Tips to Spot Medication Errors Outside the Hospital Pharmacy


Identifying medication use risks outside the hospital pharmacy requires something simple: speaking with other members of the health care team.

Identifying medication use risks outside the hospital pharmacy requires something simple: speaking with other members of the health care team.

At the 2015 American Society of Health-System Pharmacists (ASHP) Midyear meeting, Natasha Nicol, PharmD, FASHP, director of global patient safety affairs for Cardinal Health, and Matthew C. Grissinger, RPh, FISMP, FASCP, director of Error Reporting Programs for the Institute for Safe Medication Practices, offered some tips for pharmacists to reduce the risk of medication errors.

To start, Dr. Grissinger encouraged pharmacists to think beyond drug dispensing.

He noted that many health-system pharmacists do not look outside their hospital pharmacy to examine the medication process, such as how orders are communicated, how drugs are stored, how medications are administered, and how patients are monitored on their medications.

“I think the biggest role for the pharmacist is to get outside the pharmacy. It sounds very common sense, but there’s no one in charge of the medication use process outside of the pharmacy,” Dr. Grissinger told Pharmacy Times. “…Their role really needs to expand to…actually looking at and identifying those risks as much as they can.”

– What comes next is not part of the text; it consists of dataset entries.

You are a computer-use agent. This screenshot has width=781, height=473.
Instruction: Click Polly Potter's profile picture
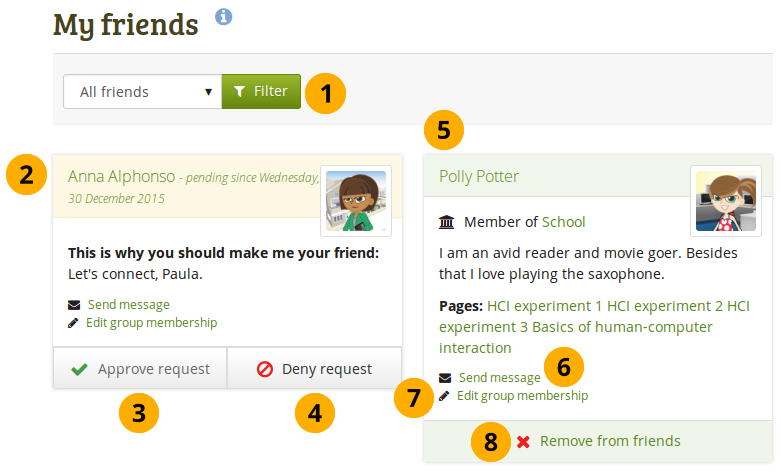(725, 200)
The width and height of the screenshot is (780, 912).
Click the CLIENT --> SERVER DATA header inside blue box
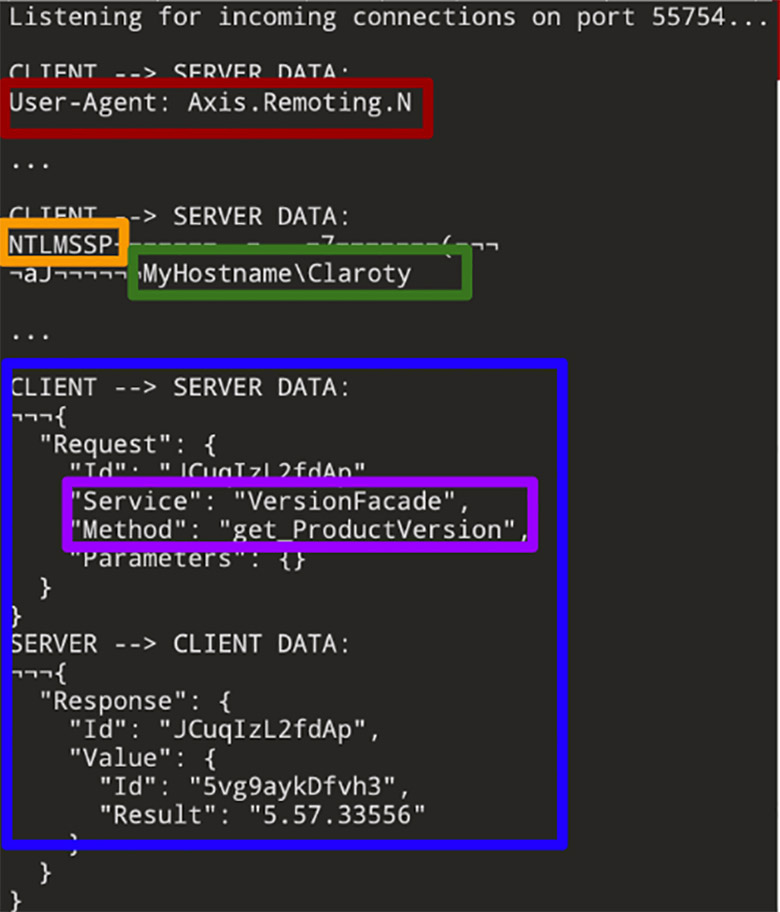[180, 387]
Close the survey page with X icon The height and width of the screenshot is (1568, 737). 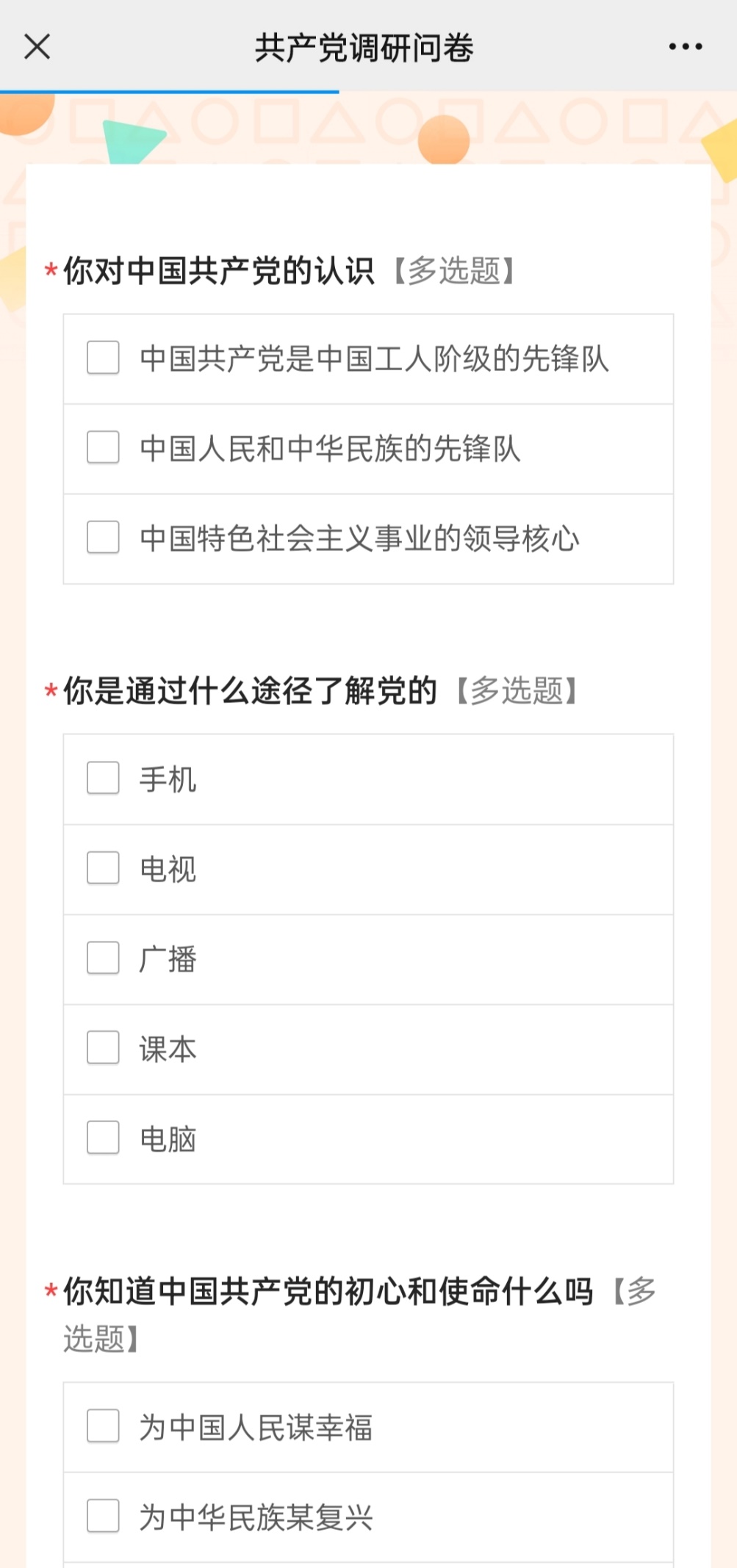pyautogui.click(x=37, y=47)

Dr. Nicol stressed communication with other members of the health care team in order to learn more about how they handle a patient’s medications. She suggested framing the conversation as a learning experience for the pharmacist, instead of a conversation about what someone is doing wrong.

“More than anything, we need to focus on prevention strategies,” Dr. Nicol told Pharmacy Times. “Pharmacists can play an integral role in this, with the multidisciplinary team, in talking to all allied health professionals and finding out why people do what they do and what their motivations are.”

Some considerations that can impact pharmacists’ job performance include external factors such as noise, the environment, and lack of training. Internal factors such as fatigue, stress, distraction, hunger, and motivation can also play into pharmacist reliability, Dr. Nicol noted.

She promoted a team approach to handling mistakes, especially because errors rarely happen due to one person, one cause, or one department.

Some of the issues that the health care team needs to tackle are being reactive to events instead of proactive, only looking at the worst events, and overreacting to single events.

Dr. Grissinger cited workflow issues, distractions during medication administration, and overwork as factors that can also lead to mistakes.

The systems of medication use that need monitoring include patient information, drug information, communication, labeling, patient education, environmental factors, staff competency and culture, and drug storage.

Dr. Grissinger also discussed common mistakes related to patient allergies and how they are communicated, as well as missteps related to measurements of weight (eg, mixing up lbs and kg).

Pharmacists should be on the lookout for unlabeled medications, syringes, and solutions, in addition to mislabeled medications and pre-labeled syringes. In addition, they should try to prevent human error with look-alike drug labels or packages.

“In my opinion, drugs don’t look alike unless they’re next to each other,” Dr. Grissinger said.

The presenters also cited an American Nurses Association survey that found 44% of nurses say they inject medicine via a syringe more than 5 times per shift.

“Are you involved in the labeling process?” Dr. Grissinger asked ASHP Midyear attendees. “Who is providing the labels?”

Only 37% of the nurses said they always label what the medication is, and 28% said they never label it. Unlabeled syringes are found in every patient care area, despite the fact that standards require syringes to be labeled.

Drug storage is also critical to keeping order, since poor control of stock can lead to mix-ups. Crowded, disorganized refrigerators and cluttered work spaces should be avoided.

“We need to be more proactive in our risk assessment,” Dr. Nicol said. “Look and find out what’s going on in your hospital.”